In the same way that the school I visited recently reminds staff of their agency within any given situation, White does the same thing, telling us that if we want something to change, we have to be willing to be part of the solution rather than just identifying the problem.

If you are reading this as a teacher, you might be interested in reflecting upon on your perceptions have changed over time. Education is fast paced, high stakes and if we are totally honest, susceptible to fads. Even if you haven’t been teaching for that long, you’ll be able to notice the aspects of the role that you love and those that you tolerate. You may have had an idea presented to you in inset to which your initial reaction will be ‘nope’ or picked up something recently that you hadn’t considered before which has turned out to be a total game changer.


If you are reading this as a leader (at any level), you will need to consider the way in which you use anecdotal data. We cannot build an effective, functioning, supportive school if we are weighting the views of some staff over others. Whose opinion do you give more weight to? Why is theirs? How much emphasis do you subconsciously put on how people communicate with you rather than what they are actually saying.

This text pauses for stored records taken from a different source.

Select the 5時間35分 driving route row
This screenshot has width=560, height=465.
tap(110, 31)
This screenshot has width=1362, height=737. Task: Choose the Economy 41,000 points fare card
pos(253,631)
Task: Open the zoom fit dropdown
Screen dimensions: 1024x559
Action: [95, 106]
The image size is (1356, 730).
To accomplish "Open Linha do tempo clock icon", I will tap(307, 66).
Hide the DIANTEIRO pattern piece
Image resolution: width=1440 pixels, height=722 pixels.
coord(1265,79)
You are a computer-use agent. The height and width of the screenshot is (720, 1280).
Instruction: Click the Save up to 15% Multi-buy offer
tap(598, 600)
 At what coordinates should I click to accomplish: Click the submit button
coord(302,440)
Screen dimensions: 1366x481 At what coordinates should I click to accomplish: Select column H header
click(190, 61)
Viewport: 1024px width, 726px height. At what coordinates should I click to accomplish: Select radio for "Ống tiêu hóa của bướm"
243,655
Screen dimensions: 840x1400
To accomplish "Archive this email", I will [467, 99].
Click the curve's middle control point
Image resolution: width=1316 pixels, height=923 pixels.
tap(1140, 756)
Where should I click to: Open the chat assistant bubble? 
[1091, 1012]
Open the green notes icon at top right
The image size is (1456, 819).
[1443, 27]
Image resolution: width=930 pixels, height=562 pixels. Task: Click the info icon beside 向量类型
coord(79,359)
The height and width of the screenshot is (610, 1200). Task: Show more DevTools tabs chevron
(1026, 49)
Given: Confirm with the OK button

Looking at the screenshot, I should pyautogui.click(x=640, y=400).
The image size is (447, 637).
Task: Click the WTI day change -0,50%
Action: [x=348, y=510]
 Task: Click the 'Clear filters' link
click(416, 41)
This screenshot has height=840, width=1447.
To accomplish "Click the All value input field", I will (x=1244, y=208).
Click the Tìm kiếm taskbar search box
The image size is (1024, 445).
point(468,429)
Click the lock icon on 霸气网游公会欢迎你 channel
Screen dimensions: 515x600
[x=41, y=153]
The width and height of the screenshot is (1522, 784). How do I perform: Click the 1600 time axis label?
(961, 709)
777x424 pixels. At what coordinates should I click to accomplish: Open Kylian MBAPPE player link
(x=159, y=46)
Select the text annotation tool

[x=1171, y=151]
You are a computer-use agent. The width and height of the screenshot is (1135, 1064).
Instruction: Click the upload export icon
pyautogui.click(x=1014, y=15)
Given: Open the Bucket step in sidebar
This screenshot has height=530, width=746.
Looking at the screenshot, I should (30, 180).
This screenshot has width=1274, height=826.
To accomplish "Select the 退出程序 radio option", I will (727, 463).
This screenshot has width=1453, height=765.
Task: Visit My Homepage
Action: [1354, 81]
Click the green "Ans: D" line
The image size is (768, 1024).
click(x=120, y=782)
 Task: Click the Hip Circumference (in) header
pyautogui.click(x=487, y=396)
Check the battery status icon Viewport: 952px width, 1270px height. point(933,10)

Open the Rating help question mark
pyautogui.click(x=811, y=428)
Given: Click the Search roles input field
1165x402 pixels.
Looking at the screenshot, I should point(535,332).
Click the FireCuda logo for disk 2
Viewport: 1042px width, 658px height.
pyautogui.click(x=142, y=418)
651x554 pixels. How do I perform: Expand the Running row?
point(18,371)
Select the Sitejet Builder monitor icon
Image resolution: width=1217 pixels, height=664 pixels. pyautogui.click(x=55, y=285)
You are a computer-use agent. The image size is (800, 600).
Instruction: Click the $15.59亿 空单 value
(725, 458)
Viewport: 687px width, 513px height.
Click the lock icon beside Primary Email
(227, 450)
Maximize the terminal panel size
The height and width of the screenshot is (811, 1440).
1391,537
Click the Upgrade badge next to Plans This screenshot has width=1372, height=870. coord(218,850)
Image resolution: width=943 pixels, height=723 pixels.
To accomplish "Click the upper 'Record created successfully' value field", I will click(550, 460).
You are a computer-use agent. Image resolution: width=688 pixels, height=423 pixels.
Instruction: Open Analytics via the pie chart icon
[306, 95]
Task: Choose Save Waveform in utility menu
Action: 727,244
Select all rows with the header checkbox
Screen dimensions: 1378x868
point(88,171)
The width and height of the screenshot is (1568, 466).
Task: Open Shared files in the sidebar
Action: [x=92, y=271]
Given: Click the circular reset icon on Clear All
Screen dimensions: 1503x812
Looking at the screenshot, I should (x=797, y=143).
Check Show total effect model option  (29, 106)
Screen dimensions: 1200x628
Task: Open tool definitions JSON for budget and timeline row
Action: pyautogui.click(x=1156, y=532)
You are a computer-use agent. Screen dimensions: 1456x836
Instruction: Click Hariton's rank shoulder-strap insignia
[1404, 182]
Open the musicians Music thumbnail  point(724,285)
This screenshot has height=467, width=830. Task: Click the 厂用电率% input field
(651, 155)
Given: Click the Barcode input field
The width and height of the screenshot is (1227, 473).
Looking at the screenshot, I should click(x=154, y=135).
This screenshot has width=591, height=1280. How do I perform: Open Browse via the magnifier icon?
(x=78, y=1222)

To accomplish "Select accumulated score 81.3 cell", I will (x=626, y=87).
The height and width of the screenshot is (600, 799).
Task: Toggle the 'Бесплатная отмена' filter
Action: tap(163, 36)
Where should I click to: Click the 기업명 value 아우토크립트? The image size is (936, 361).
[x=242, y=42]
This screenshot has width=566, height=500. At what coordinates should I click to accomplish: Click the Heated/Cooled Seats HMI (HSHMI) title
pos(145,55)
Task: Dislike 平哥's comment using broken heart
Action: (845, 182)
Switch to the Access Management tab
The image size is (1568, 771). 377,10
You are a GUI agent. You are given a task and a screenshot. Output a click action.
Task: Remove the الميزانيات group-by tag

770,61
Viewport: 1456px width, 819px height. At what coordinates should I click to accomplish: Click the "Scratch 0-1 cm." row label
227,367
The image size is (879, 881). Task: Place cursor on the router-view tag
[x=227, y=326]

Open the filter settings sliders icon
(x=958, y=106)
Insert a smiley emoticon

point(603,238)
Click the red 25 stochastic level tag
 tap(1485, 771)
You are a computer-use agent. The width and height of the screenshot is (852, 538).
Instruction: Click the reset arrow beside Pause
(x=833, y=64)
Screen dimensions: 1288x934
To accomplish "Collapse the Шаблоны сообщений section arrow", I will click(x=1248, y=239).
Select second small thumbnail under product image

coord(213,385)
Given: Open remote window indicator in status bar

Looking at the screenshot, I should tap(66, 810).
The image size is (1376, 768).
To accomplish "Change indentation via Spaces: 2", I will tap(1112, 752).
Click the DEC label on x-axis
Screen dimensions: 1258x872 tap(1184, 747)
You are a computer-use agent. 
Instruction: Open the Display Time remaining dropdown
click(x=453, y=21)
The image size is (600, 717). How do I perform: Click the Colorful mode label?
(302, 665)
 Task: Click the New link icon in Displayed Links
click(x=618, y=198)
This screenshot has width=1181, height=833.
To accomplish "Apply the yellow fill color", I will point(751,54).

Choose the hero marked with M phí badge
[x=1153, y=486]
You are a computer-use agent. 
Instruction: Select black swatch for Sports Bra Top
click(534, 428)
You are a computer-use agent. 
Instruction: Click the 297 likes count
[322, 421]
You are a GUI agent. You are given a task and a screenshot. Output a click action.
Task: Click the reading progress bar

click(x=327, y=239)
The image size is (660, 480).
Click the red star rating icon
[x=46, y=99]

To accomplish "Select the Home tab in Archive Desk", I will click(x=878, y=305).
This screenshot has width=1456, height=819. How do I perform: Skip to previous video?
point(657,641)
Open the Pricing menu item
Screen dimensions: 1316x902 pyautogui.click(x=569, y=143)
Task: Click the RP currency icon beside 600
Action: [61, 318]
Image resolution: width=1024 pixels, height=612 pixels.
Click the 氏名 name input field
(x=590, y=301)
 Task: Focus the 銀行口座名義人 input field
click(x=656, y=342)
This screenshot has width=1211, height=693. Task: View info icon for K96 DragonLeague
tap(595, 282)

Regardless of our position in a school, using phrases like ‘staff think’ or ‘leaders all agree’ are loaded in that there is no way we all understand the same things in the same ways and draw the same conclusions. I’m not saying we can’t be a unified group, of course we can. However, we must own the fact that it isn’t possible for everyone to hold the same opinion, for the same reasons for a sustained amount of time. Within every group that collectively get behind something there are zealots, happy followers and those who had considered the options and found compliance to be the most tolerable solution.


This is fine. This is inevitable. This also means that no one person can express an opinion on behalf of everyone in the school. This means we have to be careful about how we communicate what is going on in our schools. What we can say is ‘we all do this’, but that is very different from ‘we all think it is brilliant’, which you can only say when you have hard evidence to back up this statement.


In conclusion, I think we all have a responsibility to acknowledge the limitations of our perceptions and do our best where possible to view all interactions at work from the perspectives of others. There isn’t a down side to inspecting how we have built our own perceptions and how we developed them. Also, its the longest, coldest, darkest term. If you really feel that something needs saying, maybe leave it until January!


 Reflective questions


  1. How often do you step back and reflect upon your own practice/school policies to reflect on how well they align with your values and if they are working?

  2. How do your current relationships with colleagues shape your perceptions of what’s happening in school?

  3. How do you actively and regularly seek out different perspectives?

  4. How confident are you in your own agency to change a situation you’re not happy with at work?

  5. How do you communicate your ideas?